Exercise prompt: Please state the number of lines in the records below that contain the string "agent", and nothing further.

Records supplied:
┏━━

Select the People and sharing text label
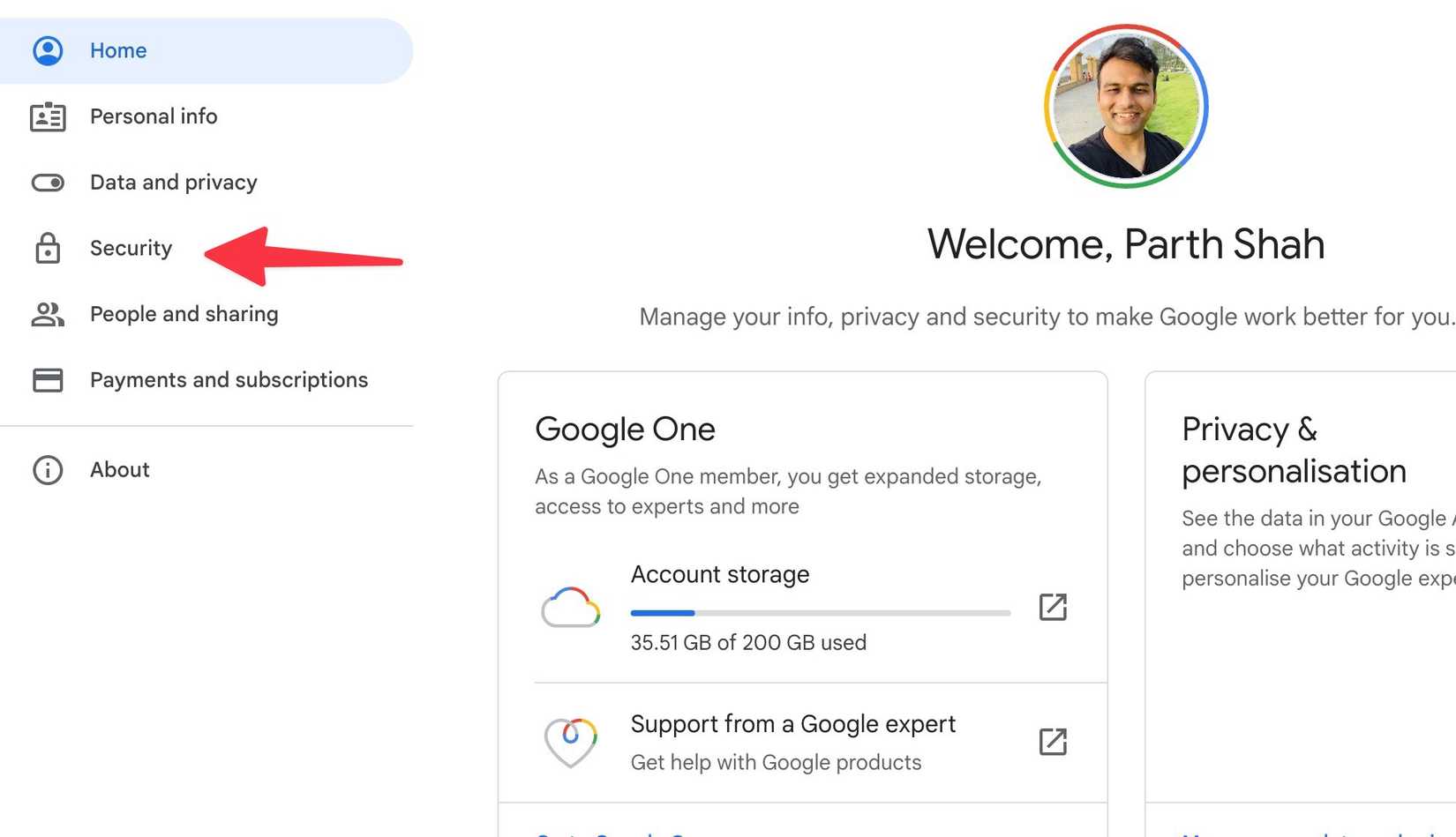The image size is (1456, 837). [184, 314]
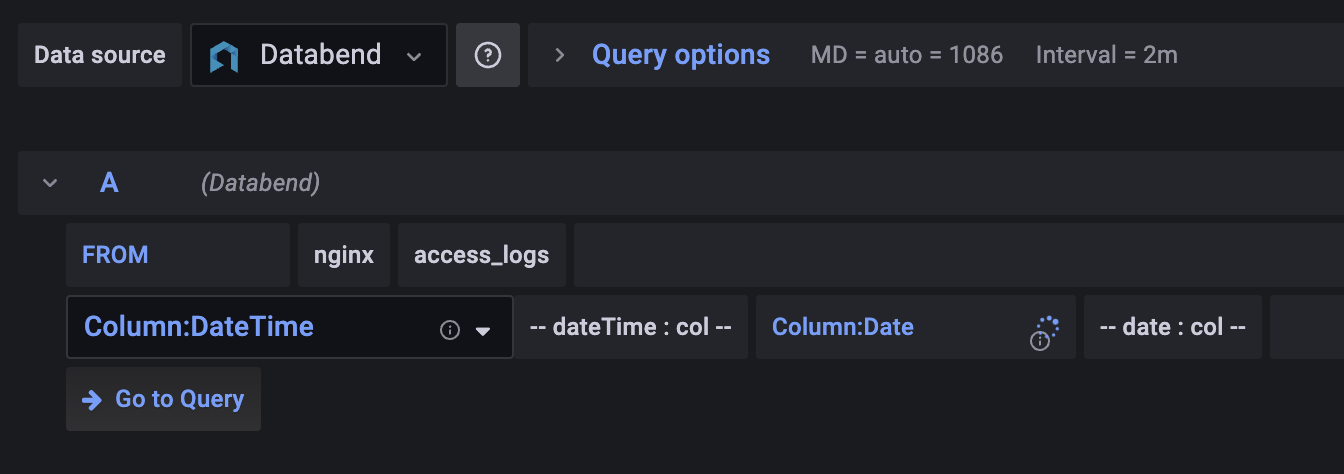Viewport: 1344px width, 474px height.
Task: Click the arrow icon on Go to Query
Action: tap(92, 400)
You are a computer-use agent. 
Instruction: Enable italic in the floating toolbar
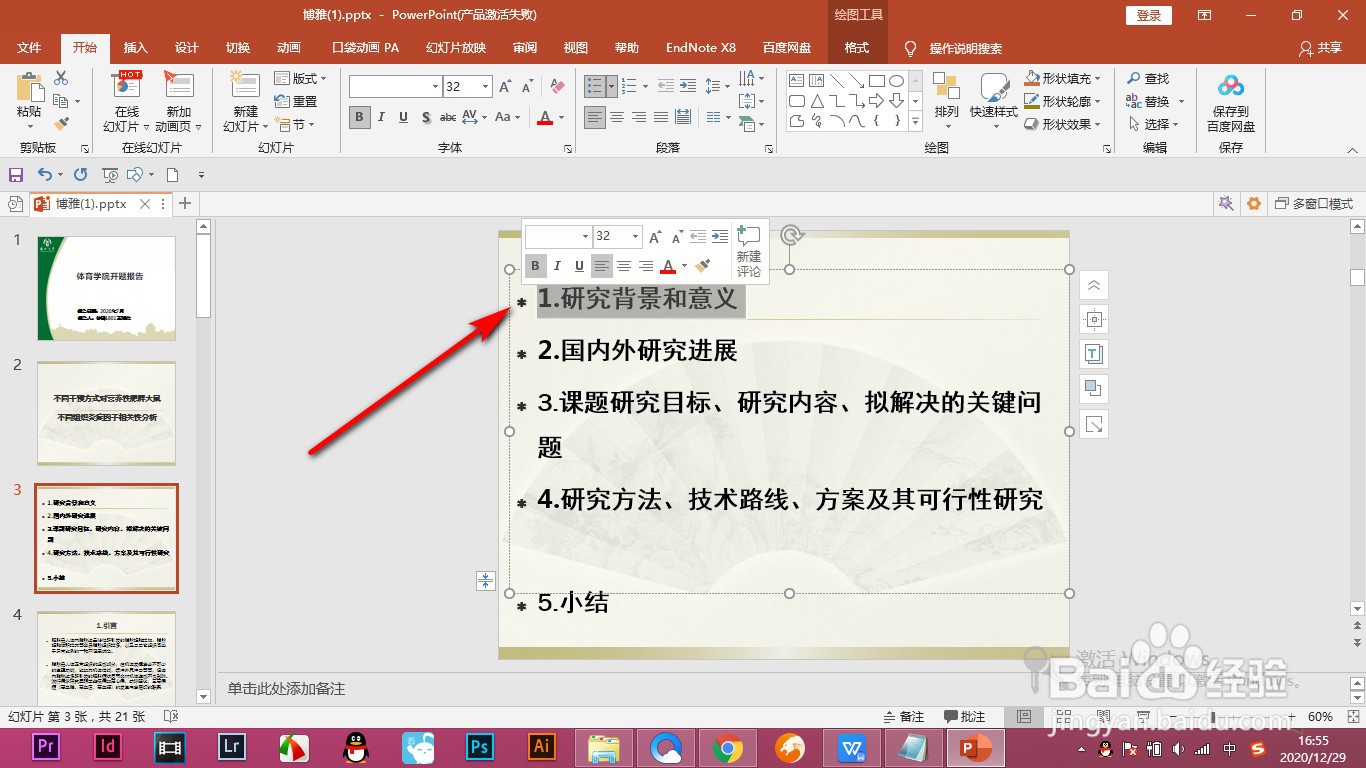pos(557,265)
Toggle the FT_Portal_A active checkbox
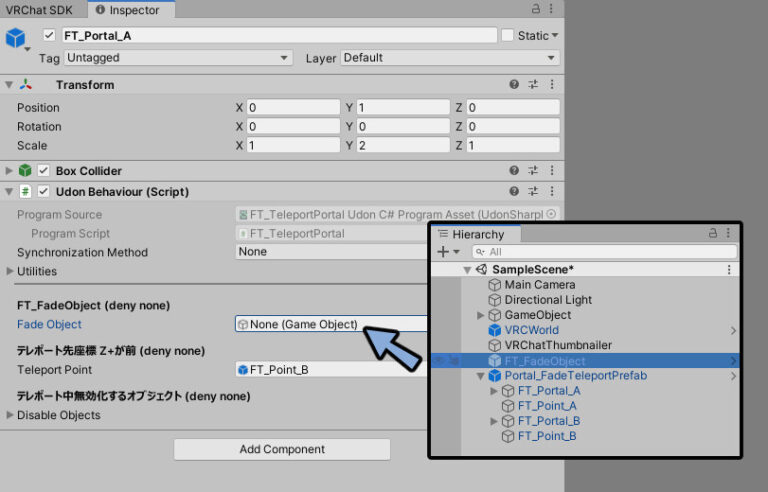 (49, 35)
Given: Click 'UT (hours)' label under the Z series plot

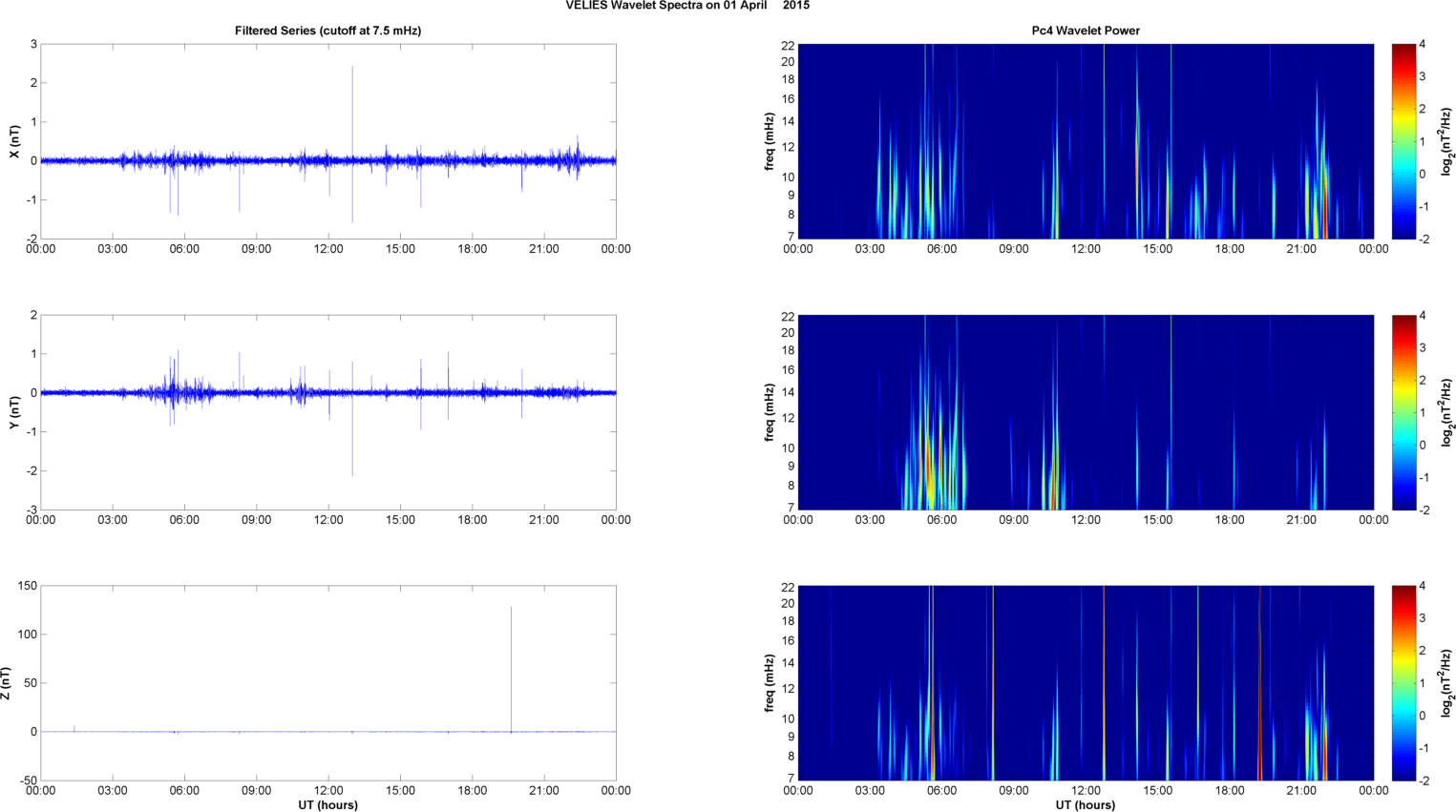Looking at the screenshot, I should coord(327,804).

┗━━
┏━━

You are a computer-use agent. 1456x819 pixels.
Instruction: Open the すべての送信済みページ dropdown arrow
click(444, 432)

┗━━

Result: 2